Extracted text ->
When Daniel Skandera was only 2 years old, he would climb up on the stool of his family's Hammond organ and press the keys, gently swaying and singing to himself. While other parents might have looked at such activities as merely "cute," the Skanderas thought it was close to miraculous -- Daniel, who has Down syndrome, had been diagnosed as being severely hearing-impaired. "It was kind of hard to convince doctors," said his father, Daniel Sr. "It was difficult to diagnose this type of thing, but he would listen to {music} with his ears to the speakers."

After several operations restored part of Daniel's hearing, the Skanderas bought him a drum set at the age of 6, which he quickly took to. By the time he was in middle school in Norcross, Ga., Daniel was playing orchestra bells in the school band. He went on to become a member of the Meadowcreek High School's marching and concert bands, playing the xylophone and grand concert marimba, and gathering 17 superior performance awards along the way.

Now Skandera is getting some national recognition as well: Tomorrow he will receive the 1991 Very Special Arts Itzhak Perlman Award in Sarasota, Fla., at a reception following a Perlman concert. The award, which carries a $3,000 gift to further his music education, is given out annually to an outstanding performing artist under the age of 21 who is physically or mentally challenged. Skandera, now 19, will be honored again on Feb. 23 at a reception following Perlman's performance at the Kennedy Center. Skandera will perform at both receptions.

"We've always had our eyes on a goal of having him support himself to some degree," said his mother Marie. "So we see music as not only an avocation but a vocation."

Instant Information

The Smithsonian Institution doesn't normally undertake a new program without a lot of planning. But Roger Kennedy, director of the National Museum of American History, is trying one with no planning -- a free-for-all.

"It's purely an experiment," says Kennedy of the Smithsonian's hastily produced series "The Instant Media and Coping With War in the Middle East," which began Friday and will continue indefinitely each Thursday at noon. "We have a subject, and we have a hall. So we'll talk about it with whoever wants to come by."

Each week, in the theater located at the end of the Information Age exhibit, Kennedy hopes to bring in several print and/or television journalists to discuss the responsibilities of disseminating "instant" information during the Gulf War.

The first session, held Friday, featured Tara Connell, deputy managing editor for news at USA Today, and Michael Zuckerman, editor of the special projects branch at USA Today, with William L. Withuhn of the museum's division of transportation, who acted as moderator. More than 140 people showed up.

While Kennedy said he hopes to put the guests in the hot seat, the program is not intended to be a media-bashing session. "All of us who are in this kind of business {of providing information}, we know the deficencies of our trade. But we're interested in providing an examination on a process ... not how did Dan Rather do last night or how big should the Post headlines be."

To do ->
- 1) Answer these questions using the article above:
(a) How many superior performance awards did Daniel Skandera gather in his high school bands?
(b) How much money comes with the Itzhak Perlman Award?
(c) How many people attended the first session of the Smithsonian series?
- 2) Summarize the article in two sentences.
- 3) Reproduce the part of the article that opens with the words containing "After several operations" and closes with "along the way.".

Data extracts ->
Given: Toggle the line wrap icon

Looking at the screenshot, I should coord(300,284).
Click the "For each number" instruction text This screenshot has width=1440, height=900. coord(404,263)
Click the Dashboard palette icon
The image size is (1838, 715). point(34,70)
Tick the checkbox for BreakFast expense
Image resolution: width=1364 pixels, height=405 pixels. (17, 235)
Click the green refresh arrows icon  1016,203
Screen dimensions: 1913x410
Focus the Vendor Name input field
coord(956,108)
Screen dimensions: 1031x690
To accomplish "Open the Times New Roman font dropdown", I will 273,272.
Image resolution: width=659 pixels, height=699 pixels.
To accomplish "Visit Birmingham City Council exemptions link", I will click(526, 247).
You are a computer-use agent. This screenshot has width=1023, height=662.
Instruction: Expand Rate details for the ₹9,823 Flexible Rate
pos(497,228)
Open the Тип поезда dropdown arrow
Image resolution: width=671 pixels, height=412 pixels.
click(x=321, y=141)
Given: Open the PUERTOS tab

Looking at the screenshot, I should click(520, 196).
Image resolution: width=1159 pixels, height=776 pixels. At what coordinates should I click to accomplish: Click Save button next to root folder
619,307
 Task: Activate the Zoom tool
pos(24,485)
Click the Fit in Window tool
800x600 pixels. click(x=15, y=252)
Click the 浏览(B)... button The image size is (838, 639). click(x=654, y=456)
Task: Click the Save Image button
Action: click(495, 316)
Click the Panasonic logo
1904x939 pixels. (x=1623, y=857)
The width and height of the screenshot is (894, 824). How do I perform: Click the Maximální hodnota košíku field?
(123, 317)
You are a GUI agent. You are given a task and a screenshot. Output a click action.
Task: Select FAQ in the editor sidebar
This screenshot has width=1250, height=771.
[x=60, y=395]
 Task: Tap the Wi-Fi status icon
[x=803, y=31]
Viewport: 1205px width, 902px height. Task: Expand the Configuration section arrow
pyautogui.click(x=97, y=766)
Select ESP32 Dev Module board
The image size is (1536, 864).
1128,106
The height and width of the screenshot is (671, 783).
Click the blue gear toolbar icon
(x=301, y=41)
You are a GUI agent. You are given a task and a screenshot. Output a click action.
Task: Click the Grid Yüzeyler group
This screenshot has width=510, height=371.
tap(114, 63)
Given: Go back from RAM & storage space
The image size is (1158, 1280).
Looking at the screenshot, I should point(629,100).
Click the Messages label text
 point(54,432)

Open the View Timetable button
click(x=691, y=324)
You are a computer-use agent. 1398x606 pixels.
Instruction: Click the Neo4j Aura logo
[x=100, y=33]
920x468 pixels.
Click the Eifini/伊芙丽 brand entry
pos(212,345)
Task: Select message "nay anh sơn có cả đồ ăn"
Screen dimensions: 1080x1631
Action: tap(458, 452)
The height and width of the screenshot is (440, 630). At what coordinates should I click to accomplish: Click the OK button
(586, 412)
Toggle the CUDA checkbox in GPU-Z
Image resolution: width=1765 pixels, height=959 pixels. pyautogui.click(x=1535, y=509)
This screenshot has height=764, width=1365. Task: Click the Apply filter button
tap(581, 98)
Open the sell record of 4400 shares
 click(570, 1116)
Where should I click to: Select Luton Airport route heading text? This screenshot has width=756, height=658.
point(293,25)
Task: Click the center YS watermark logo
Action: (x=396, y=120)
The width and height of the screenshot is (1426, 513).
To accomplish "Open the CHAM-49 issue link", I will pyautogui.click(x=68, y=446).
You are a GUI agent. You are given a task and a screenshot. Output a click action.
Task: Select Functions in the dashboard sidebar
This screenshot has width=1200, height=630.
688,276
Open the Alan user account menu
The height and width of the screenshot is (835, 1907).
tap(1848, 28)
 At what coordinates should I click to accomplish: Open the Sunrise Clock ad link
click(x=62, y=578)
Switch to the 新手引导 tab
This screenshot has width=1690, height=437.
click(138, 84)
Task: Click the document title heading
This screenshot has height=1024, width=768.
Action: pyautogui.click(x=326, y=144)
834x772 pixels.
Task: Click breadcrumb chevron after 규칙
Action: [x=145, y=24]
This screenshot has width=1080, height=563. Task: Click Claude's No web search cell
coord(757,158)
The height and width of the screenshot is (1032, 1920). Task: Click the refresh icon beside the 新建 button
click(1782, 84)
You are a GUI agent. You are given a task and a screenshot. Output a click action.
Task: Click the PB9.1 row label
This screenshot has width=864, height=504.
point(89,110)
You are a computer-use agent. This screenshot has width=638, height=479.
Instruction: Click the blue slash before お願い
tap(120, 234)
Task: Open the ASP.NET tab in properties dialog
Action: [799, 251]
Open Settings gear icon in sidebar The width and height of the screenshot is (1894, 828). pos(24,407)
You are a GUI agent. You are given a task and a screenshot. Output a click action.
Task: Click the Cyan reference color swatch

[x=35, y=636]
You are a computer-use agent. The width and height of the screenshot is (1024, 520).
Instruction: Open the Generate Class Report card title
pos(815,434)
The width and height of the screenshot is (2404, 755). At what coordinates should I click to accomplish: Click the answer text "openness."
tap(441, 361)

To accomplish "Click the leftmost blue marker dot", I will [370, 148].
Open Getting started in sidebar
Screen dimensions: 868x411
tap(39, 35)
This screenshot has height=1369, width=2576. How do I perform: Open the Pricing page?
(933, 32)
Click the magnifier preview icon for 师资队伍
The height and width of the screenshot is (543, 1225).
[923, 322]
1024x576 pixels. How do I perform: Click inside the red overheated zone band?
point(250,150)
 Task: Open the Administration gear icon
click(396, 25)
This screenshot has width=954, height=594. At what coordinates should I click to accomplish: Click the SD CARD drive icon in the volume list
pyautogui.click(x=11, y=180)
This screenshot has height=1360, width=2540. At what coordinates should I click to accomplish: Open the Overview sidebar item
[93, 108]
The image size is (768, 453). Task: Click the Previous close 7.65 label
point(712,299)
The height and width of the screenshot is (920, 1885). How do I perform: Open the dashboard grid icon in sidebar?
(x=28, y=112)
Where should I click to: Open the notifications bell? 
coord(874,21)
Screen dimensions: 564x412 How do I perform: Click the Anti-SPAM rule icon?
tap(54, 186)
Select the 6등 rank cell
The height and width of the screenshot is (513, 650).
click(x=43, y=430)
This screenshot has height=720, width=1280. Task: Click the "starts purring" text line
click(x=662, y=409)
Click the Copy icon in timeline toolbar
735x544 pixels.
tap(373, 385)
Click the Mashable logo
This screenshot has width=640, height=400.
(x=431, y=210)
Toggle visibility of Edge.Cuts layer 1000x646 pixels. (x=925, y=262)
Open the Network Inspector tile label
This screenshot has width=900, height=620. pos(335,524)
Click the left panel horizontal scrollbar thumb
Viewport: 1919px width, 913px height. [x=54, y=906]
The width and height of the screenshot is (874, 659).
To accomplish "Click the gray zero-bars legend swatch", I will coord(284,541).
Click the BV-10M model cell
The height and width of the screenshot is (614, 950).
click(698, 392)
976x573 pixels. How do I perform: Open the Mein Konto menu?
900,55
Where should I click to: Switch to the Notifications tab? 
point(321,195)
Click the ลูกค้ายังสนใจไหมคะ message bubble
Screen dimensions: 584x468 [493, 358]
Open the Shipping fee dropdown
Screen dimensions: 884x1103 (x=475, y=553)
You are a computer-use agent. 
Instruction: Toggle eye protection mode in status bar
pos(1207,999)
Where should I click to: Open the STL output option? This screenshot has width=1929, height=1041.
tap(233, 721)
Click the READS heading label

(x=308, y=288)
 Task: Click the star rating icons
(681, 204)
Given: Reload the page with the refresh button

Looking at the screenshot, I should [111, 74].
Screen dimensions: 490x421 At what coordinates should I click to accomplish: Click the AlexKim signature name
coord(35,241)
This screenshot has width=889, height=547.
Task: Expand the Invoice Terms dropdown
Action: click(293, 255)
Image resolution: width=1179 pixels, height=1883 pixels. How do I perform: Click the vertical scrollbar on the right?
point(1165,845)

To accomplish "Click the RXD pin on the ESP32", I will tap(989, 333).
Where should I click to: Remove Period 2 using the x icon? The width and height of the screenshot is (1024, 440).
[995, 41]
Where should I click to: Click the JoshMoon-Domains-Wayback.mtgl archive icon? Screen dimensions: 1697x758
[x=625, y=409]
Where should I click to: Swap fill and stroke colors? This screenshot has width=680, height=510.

Answers provided ->
- 1)
(a) 17
(b) $3,000
(c) More than 140

- 2) Daniel Skandera is a 19-year-old musician with Down syndrome who was once diagnosed as severely hearing-impaired, and he will receive the 1991 Very Special Arts Itzhak Perlman Award, which carries a $3,000 gift for his music education. Roger Kennedy, director of the National Museum of American History, has started an unplanned, experimental weekly Smithsonian series in which journalists discuss the responsibilities of disseminating "instant" information during the Gulf War.

- 3)
After several operations restored part of Daniel's hearing, the Skanderas bought him a drum set at the age of 6, which he quickly took to. By the time he was in middle school in Norcross, Ga., Daniel was playing orchestra bells in the school band. He went on to become a member of the Meadowcreek High School's marching and concert bands, playing the xylophone and grand concert marimba, and gathering 17 superior performance awards along the way.